[SOURCE EXTRACT]

Weeks 6–10: Model Calibration Completion and First Flags
After approximately 4–6 weeks of continuous telemetry, the per-asset models reach their calibration stability threshold. The first anomaly flags typically appear in weeks 6–10. In most pilot programs, 3–8% of the monitored fleet shows elevated anomaly scores within the first 60 days of active monitoring. Some of these are genuine incipient condition issues. Some are false positives that require investigation and baseline model adjustment.
We are not suggesting that every flag in weeks 6–10 warrants a truck roll. The appropriate response to an early-phase flag is a desk review: pull the DGA history for that transformer if available, check the outage management system for any recent events on that secondary circuit, and apply the reliability engineer's local knowledge about that asset's history. The flag is a starting point for investigation, not a dispatch trigger.

[/SOURCE EXTRACT]
[EXCERPTED RECORDS]

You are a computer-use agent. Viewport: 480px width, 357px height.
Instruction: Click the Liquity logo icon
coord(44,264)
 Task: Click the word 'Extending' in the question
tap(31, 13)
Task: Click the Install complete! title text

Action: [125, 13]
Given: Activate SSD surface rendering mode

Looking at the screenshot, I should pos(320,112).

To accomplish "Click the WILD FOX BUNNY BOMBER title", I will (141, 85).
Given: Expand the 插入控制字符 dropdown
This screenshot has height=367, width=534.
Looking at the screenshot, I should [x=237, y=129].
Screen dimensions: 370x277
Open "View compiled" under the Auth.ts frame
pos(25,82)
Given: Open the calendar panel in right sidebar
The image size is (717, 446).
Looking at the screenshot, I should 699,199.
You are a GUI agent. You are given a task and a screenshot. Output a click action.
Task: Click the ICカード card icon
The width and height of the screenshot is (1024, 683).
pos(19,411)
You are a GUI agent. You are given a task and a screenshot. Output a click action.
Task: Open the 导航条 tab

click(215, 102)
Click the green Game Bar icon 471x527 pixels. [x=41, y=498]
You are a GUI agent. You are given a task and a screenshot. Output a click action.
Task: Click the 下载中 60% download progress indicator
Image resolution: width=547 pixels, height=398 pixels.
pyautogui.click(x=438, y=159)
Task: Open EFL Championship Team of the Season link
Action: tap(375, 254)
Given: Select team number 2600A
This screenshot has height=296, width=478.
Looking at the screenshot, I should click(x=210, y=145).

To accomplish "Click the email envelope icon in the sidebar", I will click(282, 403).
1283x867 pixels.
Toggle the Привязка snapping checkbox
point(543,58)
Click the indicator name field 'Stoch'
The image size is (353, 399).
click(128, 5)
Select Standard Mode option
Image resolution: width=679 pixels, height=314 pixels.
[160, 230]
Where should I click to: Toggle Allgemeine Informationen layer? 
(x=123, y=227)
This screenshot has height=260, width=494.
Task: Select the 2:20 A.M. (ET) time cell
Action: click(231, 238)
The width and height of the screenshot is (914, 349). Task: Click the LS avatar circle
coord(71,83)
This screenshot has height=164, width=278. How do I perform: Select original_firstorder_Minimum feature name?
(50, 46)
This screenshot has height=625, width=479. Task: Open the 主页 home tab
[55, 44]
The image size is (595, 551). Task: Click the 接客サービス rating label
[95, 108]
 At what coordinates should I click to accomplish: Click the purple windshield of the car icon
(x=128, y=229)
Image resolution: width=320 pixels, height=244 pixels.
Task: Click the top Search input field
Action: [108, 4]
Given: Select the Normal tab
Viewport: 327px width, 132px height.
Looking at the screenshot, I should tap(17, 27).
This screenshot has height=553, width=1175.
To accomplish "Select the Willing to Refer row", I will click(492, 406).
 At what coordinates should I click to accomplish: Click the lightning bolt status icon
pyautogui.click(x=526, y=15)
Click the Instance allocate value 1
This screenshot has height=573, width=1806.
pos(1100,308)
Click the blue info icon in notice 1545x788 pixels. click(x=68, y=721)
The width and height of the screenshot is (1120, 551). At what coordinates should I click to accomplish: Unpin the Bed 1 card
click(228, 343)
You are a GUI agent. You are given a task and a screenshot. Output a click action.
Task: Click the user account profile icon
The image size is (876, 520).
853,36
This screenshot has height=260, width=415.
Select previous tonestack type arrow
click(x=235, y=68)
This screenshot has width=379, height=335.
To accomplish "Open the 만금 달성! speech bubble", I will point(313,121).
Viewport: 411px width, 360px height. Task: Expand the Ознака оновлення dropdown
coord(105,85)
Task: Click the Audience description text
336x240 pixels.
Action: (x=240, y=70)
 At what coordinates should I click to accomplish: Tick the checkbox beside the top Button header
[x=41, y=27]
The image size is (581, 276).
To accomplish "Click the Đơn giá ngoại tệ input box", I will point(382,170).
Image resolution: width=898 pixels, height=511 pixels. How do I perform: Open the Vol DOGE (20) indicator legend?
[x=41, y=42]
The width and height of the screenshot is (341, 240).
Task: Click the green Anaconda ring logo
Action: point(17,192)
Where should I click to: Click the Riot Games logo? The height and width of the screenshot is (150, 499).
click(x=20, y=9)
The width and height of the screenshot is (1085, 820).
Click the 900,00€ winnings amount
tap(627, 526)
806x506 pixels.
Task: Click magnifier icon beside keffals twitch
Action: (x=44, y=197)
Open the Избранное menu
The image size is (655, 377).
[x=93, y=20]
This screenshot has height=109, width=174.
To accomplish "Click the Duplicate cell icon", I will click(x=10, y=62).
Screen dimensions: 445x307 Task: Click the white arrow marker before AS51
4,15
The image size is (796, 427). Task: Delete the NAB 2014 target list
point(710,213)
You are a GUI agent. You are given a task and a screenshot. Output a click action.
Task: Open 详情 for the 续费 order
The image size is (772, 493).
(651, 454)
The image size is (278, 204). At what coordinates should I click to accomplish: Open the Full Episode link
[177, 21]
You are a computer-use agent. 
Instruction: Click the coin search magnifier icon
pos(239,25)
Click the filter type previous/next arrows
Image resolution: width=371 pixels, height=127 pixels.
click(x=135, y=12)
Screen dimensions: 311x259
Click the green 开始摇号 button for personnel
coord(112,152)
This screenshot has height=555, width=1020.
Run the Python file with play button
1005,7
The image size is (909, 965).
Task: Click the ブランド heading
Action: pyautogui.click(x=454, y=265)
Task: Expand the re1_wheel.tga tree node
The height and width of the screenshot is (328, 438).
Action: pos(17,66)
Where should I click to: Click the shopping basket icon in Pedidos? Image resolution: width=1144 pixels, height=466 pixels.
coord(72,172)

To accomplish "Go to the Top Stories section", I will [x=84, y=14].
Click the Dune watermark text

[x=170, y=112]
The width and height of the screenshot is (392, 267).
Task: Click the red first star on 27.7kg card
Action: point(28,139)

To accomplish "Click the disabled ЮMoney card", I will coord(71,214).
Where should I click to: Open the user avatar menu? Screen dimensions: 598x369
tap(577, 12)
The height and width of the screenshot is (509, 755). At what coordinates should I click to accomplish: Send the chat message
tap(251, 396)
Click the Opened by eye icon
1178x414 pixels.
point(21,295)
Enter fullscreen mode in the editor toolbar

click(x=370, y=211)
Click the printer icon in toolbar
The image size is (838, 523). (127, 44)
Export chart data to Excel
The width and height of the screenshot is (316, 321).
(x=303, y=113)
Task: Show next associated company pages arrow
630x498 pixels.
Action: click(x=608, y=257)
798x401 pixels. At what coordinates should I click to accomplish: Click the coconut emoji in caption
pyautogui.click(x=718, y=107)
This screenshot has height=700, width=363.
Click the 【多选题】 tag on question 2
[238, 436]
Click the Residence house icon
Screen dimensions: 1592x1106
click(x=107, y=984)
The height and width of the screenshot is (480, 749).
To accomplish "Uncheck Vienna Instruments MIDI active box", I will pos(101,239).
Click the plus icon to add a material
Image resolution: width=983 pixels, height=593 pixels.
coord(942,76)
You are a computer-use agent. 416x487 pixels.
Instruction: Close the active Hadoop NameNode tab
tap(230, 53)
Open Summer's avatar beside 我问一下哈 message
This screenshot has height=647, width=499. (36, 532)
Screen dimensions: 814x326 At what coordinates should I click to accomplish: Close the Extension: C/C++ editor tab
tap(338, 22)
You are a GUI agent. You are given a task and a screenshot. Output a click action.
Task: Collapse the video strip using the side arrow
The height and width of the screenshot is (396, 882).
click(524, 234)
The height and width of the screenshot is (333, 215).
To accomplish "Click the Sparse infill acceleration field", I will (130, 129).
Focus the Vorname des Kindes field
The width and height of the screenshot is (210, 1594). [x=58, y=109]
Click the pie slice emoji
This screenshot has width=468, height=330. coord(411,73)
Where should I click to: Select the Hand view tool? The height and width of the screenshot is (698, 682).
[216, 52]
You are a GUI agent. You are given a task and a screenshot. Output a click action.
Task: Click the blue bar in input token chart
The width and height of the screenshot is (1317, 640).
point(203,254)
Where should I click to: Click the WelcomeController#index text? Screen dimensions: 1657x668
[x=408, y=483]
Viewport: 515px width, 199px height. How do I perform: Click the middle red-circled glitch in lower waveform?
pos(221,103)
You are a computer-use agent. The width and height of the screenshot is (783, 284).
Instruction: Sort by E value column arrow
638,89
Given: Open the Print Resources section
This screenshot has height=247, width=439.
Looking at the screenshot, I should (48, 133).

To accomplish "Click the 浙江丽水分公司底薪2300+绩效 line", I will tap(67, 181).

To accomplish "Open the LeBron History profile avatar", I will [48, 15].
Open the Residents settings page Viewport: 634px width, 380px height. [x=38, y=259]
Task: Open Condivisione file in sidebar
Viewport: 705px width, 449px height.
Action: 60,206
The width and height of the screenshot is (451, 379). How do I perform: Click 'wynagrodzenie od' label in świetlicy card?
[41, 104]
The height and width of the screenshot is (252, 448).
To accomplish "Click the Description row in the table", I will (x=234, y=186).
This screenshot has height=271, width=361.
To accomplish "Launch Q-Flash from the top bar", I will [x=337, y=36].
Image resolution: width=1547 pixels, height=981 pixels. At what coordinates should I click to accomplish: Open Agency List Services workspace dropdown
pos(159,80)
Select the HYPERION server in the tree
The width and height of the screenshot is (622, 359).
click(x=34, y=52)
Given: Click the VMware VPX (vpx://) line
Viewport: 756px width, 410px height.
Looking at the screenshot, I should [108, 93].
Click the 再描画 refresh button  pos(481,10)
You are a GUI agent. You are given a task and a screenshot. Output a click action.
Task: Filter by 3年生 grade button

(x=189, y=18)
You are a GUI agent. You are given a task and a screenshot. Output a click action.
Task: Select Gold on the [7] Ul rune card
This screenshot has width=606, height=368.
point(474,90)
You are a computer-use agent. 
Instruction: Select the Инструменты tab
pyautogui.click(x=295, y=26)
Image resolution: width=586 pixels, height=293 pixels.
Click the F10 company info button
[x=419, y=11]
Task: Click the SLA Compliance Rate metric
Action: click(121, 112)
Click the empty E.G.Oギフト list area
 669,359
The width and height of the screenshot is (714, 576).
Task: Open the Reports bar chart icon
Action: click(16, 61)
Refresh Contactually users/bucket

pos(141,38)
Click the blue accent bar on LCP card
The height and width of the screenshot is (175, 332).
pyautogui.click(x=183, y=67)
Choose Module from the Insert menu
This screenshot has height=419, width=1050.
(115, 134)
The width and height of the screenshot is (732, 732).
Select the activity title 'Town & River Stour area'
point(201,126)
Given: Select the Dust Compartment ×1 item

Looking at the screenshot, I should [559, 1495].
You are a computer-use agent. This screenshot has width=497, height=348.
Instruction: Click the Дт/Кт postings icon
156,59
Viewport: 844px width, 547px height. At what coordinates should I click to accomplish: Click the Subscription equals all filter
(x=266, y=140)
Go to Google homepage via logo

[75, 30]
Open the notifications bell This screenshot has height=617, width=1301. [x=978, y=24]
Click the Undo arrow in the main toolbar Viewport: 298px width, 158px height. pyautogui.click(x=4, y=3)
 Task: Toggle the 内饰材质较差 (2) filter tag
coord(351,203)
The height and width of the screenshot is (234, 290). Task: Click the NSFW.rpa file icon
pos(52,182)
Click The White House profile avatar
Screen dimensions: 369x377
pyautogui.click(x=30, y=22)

[/EXCERPTED RECORDS]

• EXPLORE THE MATERIAL
(A) In the weeks 6–10 section, what share of the monitored fleet shows elevated anomaly scores within the first 60 days in most pilot programs?
(B) List every action that the weeks 6–10 section includes in a desk review of an early-phase flag.
(C) Quote the stretch of the weeks 6–10 section from "Weeks 6–10: Model" through "baseline model adjustment.".
None of the data is needed here.

• TASK ANSWERS
(A) 3–8% of the monitored fleet.

(B)
- Pull the DGA history for that transformer if available
- Check the outage management system for any recent events on that secondary circuit
- Apply the reliability engineer's local knowledge about that asset's history

(C)
Weeks 6–10: Model Calibration Completion and First Flags
After approximately 4–6 weeks of continuous telemetry, the per-asset models reach their calibration stability threshold. The first anomaly flags typically appear in weeks 6–10. In most pilot programs, 3–8% of the monitored fleet shows elevated anomaly scores within the first 60 days of active monitoring. Some of these are genuine incipient condition issues. Some are false positives that require investigation and baseline model adjustment.